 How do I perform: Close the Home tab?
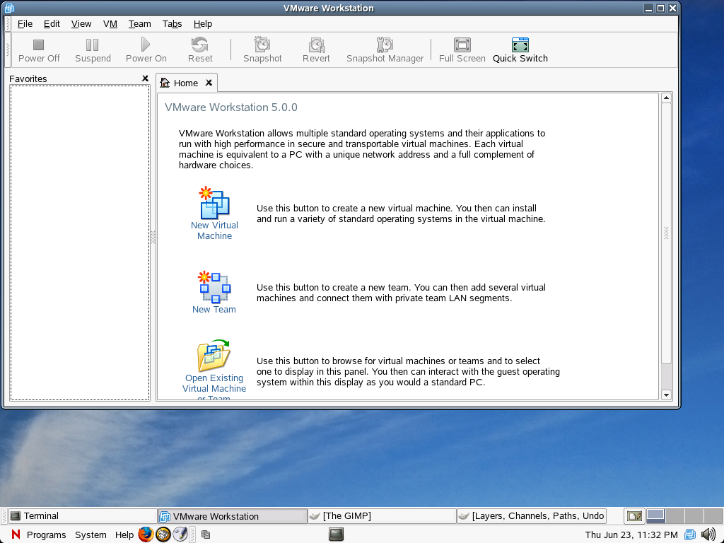pyautogui.click(x=209, y=83)
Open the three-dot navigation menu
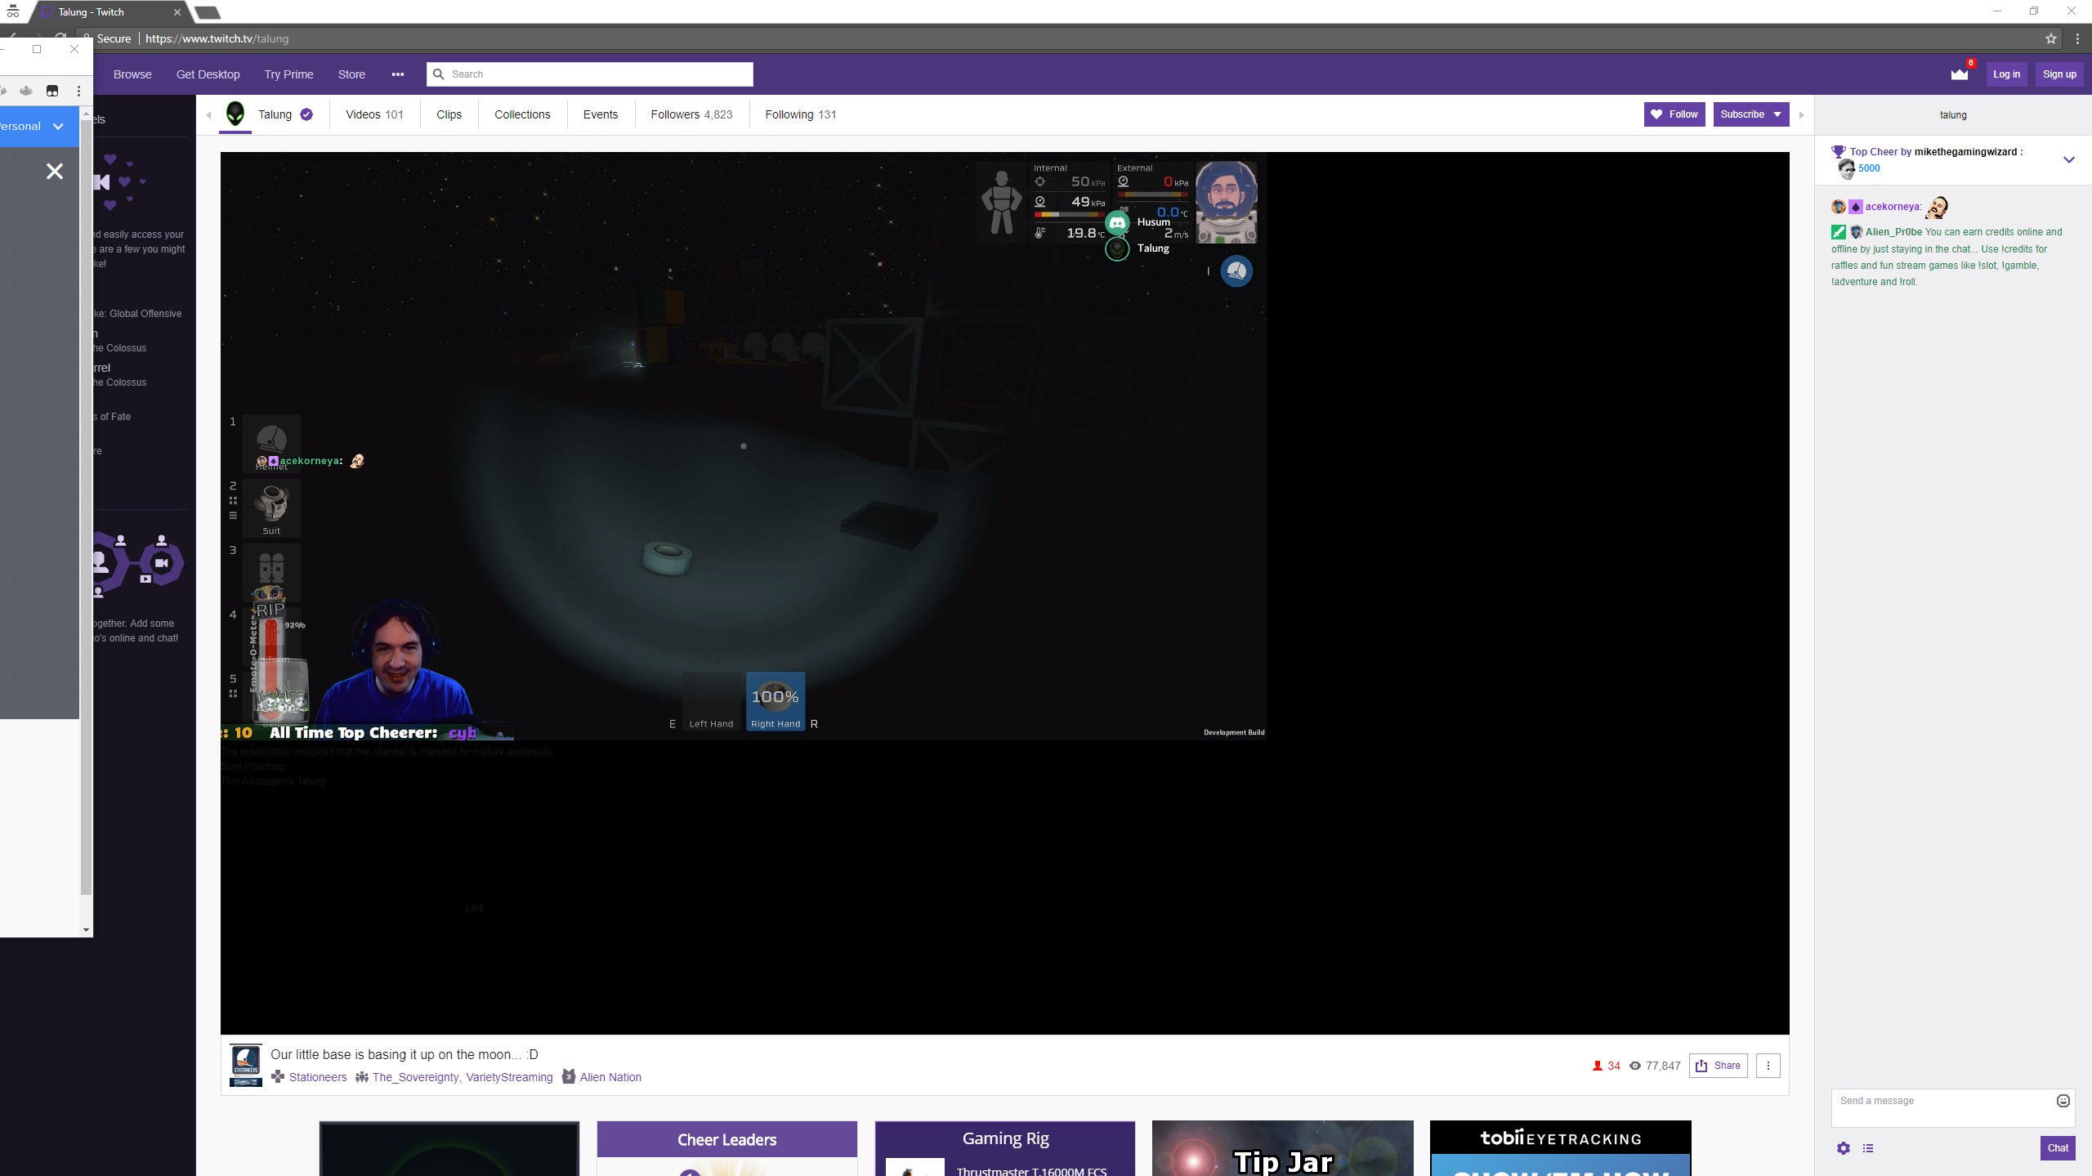The image size is (2092, 1176). pyautogui.click(x=398, y=74)
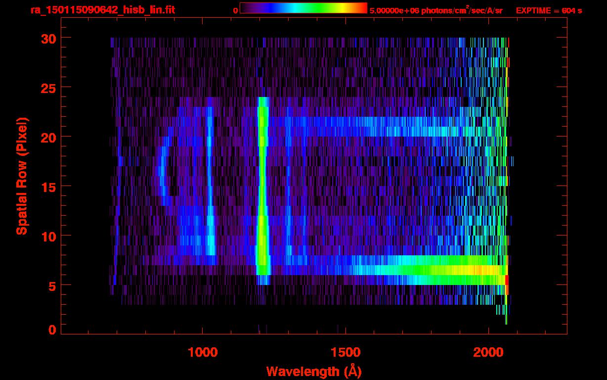Click the bright green-yellow emission line near 1200 Å
The width and height of the screenshot is (607, 380).
point(262,188)
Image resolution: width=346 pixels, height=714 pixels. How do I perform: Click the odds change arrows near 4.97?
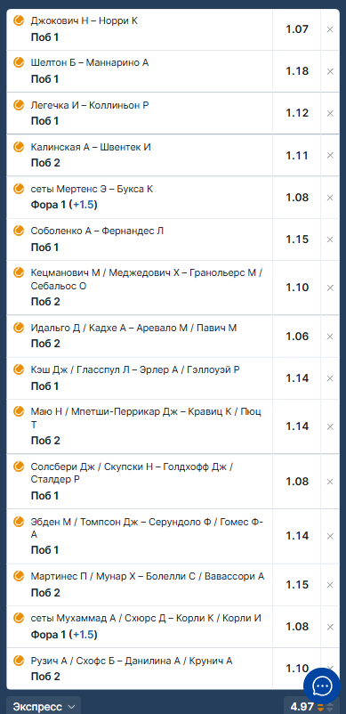(x=325, y=707)
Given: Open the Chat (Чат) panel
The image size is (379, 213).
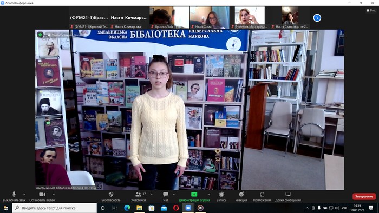Looking at the screenshot, I should point(166,196).
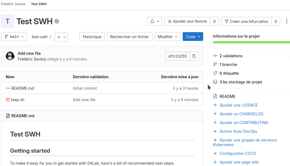
Task: Click the tag icon beside 0 étiquette
Action: pos(215,73)

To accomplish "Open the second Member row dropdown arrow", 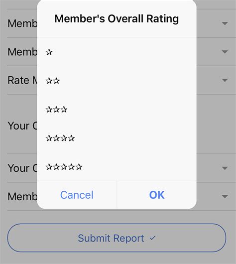I will click(225, 51).
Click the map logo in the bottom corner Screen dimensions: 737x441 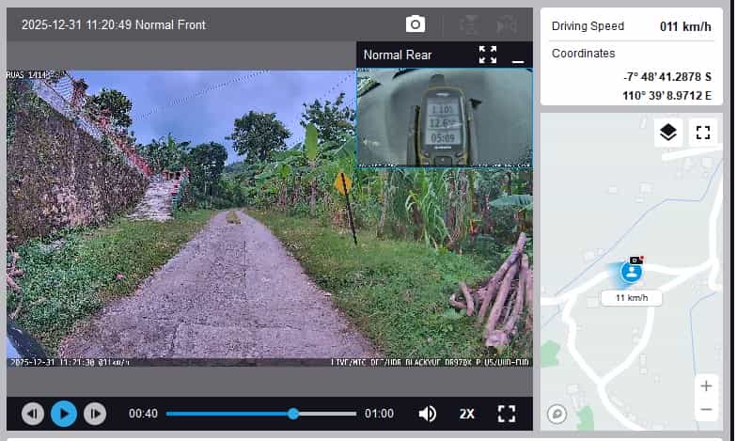click(557, 414)
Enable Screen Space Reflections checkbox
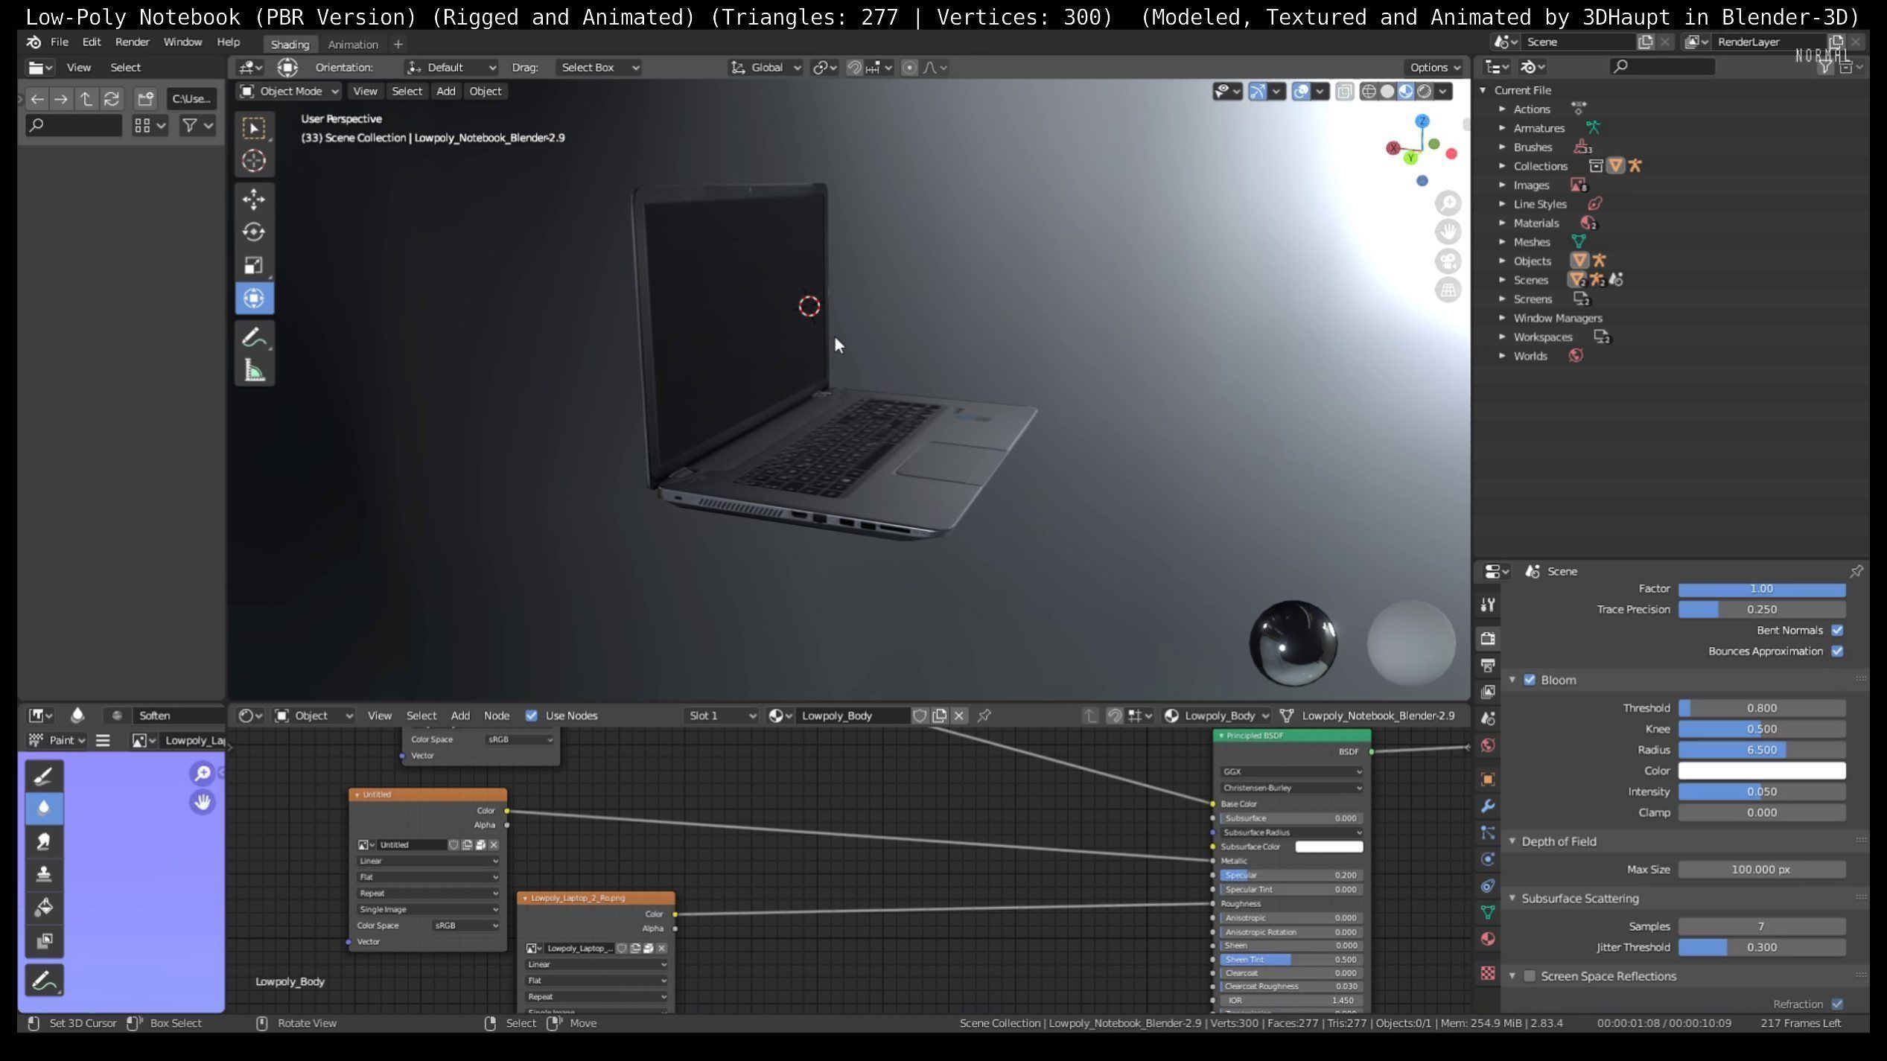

____

Please reproduce the entries above word for word, starting at their first line and ending at the line that contains "(x=325, y=707)". Leave the pictures out.

> FINISHED EXERCISE:
 How do I perform: Close the Home tab?
pyautogui.click(x=209, y=83)
Open the three-dot navigation menu
The image size is (2092, 1176). pyautogui.click(x=398, y=74)
Click the bright green-yellow emission line near 1200 Å
The width and height of the screenshot is (607, 380).
point(262,188)
Image resolution: width=346 pixels, height=714 pixels. How do I perform: Click the odds change arrows near 4.97?
(x=325, y=707)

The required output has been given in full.